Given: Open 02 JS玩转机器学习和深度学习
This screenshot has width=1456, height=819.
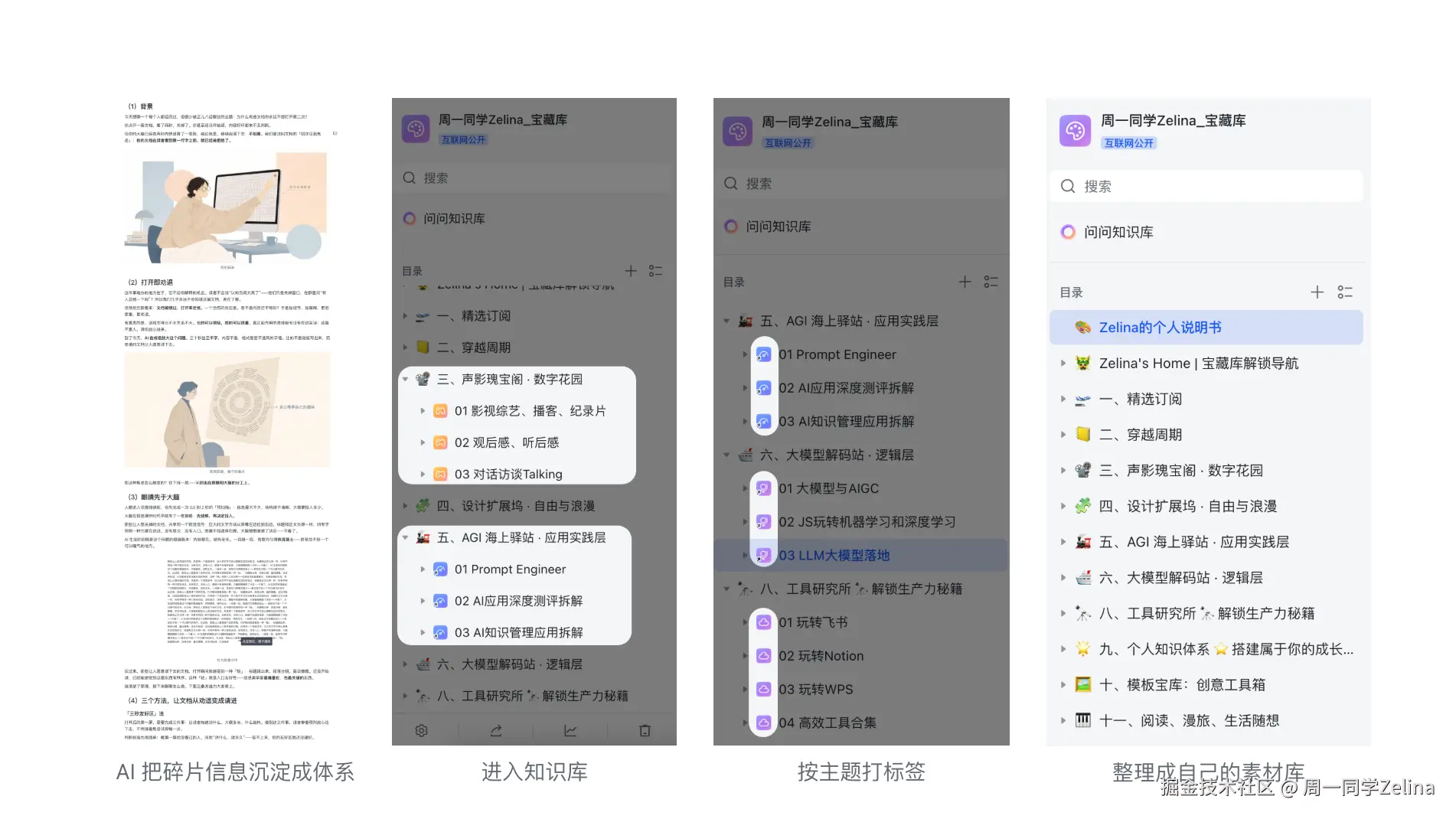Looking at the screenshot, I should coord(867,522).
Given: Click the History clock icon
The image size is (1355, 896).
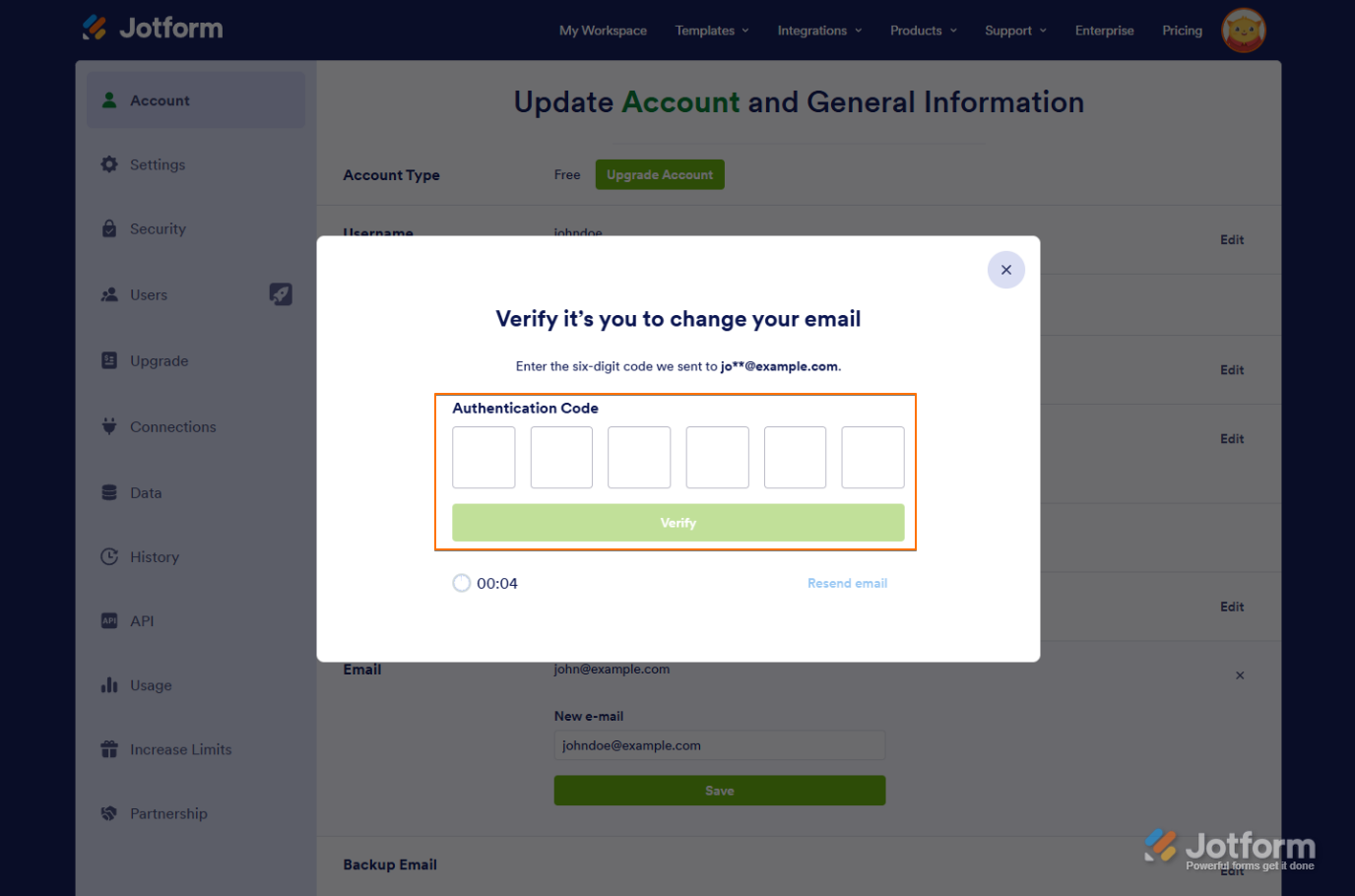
|---|
Your task —
Your answer should consist of the lines above that hold the word "Given", copied exactly.

Exercise answer —
Given: Open 02 JS玩转机器学习和深度学习
Given: Click the History clock icon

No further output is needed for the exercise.